**DOCUMENT EXTRACT:**
┌──
Essentially, the indictments allege that from 2016 to 2020, the three financiers systematically lied to investors, falsifying documents and misrepresenting the fund’s financial situation in order to hide the unacceptable levels of risk the fund had taken on.

This chart shows that actual strike prices (a measure of short-term risk) lay well outside of the 10-25% bound frequently touted by Tournant, Bond-Nelson and Taylor. Prosecutors allege that they frequently altered investor reports to hide the mounting risk. (Chart included in court filings for SEC v. Tournant et. al.)

Tournant personally altered materials provided to investors and ordered Bond-Nelson and Taylor to do the same. All the while, Allianz promised investors that they had an independent team closely monitoring the investment fund to make sure they were controlling risk – when in fact no such monitoring was taking place.

It All Falls Apart

In March 2020, disaster hit for Allianz and the fund. The beginning of the COVID-19 pandemic caused a shock to markets across the United States, but the Allianz fund lost much more than any of its investors expected.

Over a short period of time, “the Funds collectively lost more than $7 billion in value” and were shut down, with victims losing $3.2 billion of the money they had originally invested.

As the SEC began an investigation into the fund’s stunning collapse, prosecutors say Tournant, Taylor and Bond-Nelson were initially uncooperative.

Bond-Nelson initially lied to investigators, eventually telling them during an interview that he had to leave to use the bathroom – at which point he abandoned it entirely.

A short while later, however, he was back – and ready to cooperate with the SEC.

Meanwhile, according to court filings, Bond-Nelson and Tournant were meeting in an abandoned construction site, frantically discussing what they would do if the SEC uncovered damning documents they still had.

Tournant told Bond-Nelson to begin moving assets overseas, claiming that he had done the same already. Instead, Bond-Nelson went to the SEC.

Now, both Bond-Nelson and Taylor have reached an agreement with the SEC in a civil case, which will require them to pay a penalty and agree to the facts as alleged by prosecutors in exchange for a plea agreement, which is likely to carry a reduced sentence.

Tournant, meanwhile, has not yet entered a plea, but appears poised to fight the charges in court.

If convicted, Tournant could face up to 45 years in prison on charges of conspiracy to commit fraud, securities fraud, two counts of investment adviser fraud and one count of conspiracy to obstruct justice.

Where’s the Money?

Allianz has agreed to a guilty plea on a charge of securities fraud, admitting its role in the case as described by prosecutors.

That means, according to a press release by the Department of Justice, they will be required to pay over $5.7 billion. Of that total, $3 billion will serve as restitution to the company’s victims, $2.3 billion will be a criminal fine and $463 million in assets will be forfeited directly to the government.
└──
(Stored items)
┌──
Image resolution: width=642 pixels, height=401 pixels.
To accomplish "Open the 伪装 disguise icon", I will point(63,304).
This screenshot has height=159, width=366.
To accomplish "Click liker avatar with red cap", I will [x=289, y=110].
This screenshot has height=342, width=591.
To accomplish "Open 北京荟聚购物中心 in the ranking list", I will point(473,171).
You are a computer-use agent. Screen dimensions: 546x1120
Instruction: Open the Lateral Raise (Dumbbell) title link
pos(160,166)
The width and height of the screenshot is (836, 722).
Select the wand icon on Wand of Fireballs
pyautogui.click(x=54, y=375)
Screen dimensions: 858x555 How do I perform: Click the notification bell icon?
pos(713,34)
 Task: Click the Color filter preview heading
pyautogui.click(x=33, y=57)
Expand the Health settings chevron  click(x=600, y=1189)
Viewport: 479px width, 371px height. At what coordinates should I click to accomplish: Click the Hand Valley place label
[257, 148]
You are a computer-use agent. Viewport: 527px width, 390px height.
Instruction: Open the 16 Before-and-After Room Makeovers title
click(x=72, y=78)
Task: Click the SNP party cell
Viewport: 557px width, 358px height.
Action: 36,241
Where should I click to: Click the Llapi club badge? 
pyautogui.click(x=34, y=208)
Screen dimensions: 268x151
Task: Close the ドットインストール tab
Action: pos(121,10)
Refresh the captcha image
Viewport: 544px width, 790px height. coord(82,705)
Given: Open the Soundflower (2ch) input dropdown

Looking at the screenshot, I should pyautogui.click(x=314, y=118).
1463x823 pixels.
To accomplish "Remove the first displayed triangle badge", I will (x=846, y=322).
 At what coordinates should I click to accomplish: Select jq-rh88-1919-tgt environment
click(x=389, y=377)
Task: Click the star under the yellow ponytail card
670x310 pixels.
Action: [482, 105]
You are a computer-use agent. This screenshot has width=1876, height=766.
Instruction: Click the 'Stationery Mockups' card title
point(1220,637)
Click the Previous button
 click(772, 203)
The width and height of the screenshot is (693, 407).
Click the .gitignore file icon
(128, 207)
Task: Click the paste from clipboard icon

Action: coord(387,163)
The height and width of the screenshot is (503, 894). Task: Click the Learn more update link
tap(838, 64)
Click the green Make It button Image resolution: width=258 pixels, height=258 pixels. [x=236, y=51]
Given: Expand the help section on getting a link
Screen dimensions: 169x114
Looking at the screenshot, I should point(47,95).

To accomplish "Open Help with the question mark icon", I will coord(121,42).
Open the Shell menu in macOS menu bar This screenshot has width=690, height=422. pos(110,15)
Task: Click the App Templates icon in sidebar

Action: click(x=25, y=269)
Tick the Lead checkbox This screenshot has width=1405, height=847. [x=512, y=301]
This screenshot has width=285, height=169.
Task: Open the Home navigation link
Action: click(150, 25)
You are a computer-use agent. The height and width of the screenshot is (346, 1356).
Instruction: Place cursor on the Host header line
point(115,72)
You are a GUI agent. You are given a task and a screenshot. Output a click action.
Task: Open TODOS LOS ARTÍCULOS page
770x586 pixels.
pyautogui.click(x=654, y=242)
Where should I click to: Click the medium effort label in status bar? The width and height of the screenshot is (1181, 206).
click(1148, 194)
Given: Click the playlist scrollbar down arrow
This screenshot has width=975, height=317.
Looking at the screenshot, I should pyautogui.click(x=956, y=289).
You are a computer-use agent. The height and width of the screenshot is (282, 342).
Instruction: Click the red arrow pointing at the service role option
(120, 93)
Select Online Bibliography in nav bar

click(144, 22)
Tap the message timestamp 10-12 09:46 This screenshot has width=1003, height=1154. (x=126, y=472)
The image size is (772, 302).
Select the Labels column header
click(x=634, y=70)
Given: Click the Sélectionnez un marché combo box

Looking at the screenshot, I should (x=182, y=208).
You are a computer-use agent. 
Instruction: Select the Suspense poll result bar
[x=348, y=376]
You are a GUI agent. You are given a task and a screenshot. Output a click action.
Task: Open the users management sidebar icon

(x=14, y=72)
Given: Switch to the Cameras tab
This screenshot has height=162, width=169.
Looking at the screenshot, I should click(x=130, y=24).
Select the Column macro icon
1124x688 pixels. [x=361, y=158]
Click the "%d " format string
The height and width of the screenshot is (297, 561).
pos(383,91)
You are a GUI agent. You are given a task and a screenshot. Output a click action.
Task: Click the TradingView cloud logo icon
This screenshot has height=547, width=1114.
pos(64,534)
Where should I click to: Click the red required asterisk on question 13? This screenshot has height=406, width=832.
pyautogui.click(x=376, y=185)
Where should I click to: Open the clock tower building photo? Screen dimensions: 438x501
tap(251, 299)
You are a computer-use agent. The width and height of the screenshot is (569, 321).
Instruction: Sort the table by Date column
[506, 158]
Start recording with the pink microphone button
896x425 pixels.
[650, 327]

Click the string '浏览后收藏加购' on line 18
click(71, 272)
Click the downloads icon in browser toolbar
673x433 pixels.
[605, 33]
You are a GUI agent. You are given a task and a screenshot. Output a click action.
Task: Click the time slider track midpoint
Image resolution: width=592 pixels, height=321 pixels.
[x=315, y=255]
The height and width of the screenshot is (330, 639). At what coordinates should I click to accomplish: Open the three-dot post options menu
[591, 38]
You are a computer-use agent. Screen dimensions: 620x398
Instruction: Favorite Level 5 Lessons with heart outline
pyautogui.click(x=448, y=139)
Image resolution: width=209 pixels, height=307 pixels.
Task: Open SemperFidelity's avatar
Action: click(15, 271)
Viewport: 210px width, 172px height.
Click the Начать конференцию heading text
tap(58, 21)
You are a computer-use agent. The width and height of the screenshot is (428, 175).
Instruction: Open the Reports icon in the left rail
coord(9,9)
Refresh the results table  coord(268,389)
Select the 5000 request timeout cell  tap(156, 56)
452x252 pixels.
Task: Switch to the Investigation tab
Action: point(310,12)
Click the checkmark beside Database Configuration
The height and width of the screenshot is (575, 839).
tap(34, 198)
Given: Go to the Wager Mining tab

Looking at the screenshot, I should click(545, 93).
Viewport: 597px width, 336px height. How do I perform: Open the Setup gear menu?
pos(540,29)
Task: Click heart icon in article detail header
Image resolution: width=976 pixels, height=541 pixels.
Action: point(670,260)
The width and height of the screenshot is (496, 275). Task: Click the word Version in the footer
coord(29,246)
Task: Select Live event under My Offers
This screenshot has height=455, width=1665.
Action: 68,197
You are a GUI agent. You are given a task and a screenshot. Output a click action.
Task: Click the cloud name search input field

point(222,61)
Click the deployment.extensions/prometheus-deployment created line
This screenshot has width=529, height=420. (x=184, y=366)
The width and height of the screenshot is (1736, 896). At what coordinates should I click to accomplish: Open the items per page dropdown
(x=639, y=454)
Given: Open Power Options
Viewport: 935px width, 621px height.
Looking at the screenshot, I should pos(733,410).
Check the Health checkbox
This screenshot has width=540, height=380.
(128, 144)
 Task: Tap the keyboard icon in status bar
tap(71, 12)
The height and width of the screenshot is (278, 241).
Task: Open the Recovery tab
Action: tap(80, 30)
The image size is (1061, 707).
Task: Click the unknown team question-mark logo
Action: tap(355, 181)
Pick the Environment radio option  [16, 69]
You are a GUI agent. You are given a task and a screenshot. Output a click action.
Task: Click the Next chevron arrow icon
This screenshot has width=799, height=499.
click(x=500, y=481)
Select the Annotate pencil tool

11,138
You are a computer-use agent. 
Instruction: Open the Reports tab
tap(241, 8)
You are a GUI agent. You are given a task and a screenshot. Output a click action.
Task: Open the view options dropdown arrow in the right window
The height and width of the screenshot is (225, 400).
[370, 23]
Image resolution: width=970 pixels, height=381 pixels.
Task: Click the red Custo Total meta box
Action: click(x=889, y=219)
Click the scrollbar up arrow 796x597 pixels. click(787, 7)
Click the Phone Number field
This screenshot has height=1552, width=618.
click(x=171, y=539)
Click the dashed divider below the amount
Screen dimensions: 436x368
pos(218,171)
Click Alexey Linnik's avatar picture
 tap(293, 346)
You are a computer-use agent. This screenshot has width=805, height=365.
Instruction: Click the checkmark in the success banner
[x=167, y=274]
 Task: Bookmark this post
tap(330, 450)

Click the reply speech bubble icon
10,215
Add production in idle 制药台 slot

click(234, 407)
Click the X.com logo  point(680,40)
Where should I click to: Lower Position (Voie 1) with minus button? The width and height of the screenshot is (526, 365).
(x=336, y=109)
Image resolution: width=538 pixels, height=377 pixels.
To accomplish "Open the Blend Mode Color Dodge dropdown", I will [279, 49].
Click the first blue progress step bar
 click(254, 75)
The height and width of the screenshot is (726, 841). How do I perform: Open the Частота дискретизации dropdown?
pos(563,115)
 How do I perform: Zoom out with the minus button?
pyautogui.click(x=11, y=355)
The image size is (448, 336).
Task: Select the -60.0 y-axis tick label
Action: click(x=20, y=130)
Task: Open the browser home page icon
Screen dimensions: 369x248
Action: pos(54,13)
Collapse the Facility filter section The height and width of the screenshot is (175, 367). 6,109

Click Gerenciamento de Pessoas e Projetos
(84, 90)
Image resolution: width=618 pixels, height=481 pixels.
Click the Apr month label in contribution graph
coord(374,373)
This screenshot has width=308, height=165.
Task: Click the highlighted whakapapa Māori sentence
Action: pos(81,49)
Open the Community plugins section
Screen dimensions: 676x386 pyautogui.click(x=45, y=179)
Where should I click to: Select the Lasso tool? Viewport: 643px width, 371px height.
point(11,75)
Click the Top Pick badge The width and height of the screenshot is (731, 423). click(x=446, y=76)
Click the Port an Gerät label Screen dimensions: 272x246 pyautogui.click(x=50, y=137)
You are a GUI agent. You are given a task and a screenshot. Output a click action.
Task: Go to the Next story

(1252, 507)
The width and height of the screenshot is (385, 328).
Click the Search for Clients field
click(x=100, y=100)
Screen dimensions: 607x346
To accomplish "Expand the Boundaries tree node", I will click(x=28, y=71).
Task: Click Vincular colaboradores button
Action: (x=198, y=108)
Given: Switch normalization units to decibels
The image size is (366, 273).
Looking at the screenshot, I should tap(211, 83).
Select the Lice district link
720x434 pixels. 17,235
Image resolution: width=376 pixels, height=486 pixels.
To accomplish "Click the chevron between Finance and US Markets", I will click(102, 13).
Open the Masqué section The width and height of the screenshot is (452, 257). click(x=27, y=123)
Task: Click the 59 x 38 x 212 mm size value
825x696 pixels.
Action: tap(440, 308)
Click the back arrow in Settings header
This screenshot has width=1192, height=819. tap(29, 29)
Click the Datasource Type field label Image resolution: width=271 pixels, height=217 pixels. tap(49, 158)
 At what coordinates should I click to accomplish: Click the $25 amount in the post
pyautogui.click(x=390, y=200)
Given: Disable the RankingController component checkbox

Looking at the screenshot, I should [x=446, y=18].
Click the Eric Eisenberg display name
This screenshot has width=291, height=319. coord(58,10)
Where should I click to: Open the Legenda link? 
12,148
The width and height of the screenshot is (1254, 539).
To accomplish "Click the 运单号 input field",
└──
In the article above on the Allianz fund fraud case, write out word for word the part that opens with the words containing "Tournant told Bond-Nelson" and closes with "described by prosecutors.".

**WRITTEN RESPONSE:**
Tournant told Bond-Nelson to begin moving assets overseas, claiming that he had done the same already. Instead, Bond-Nelson went to the SEC.

Now, both Bond-Nelson and Taylor have reached an agreement with the SEC in a civil case, which will require them to pay a penalty and agree to the facts as alleged by prosecutors in exchange for a plea agreement, which is likely to carry a reduced sentence.

Tournant, meanwhile, has not yet entered a plea, but appears poised to fight the charges in court.

If convicted, Tournant could face up to 45 years in prison on charges of conspiracy to commit fraud, securities fraud, two counts of investment adviser fraud and one count of conspiracy to obstruct justice.

Where’s the Money?

Allianz has agreed to a guilty plea on a charge of securities fraud, admitting its role in the case as described by prosecutors.